WHAT TO WORK ON
Give the records again exactly. Pictures do not belong in the copy.

EXERCISE INPUTS
■ ■ ■

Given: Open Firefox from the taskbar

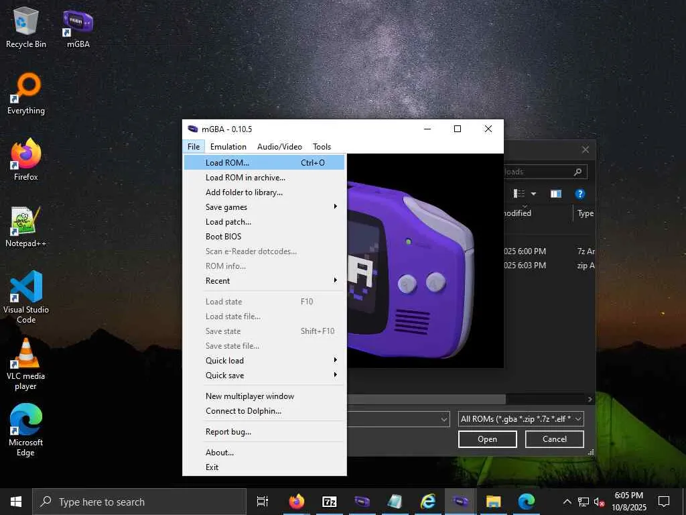Looking at the screenshot, I should pos(296,502).
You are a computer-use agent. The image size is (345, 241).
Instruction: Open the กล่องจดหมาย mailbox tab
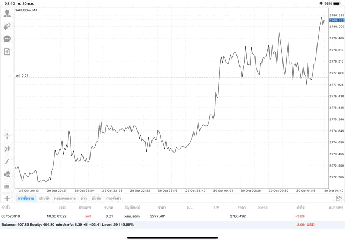(64, 198)
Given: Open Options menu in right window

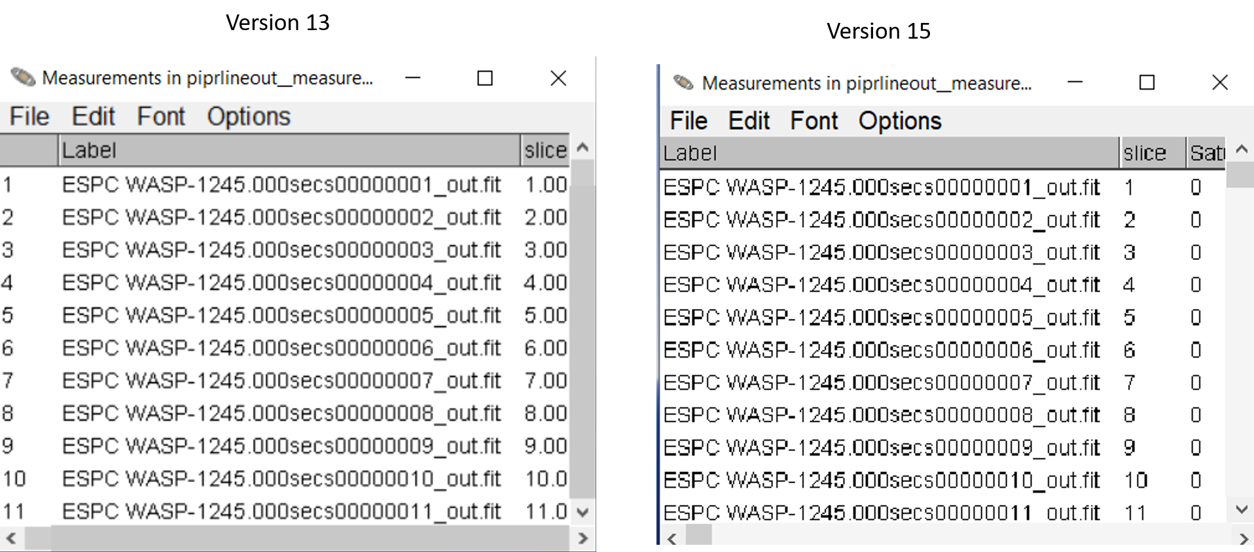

■ ■ ■

EXERCISE RESULT
Given: Open Firefox from the taskbar

Looking at the screenshot, I should pos(296,502).
You are a computer-use agent. The image size is (345, 241).
Instruction: Open the กล่องจดหมาย mailbox tab
(64, 198)
Given: Open Options menu in right window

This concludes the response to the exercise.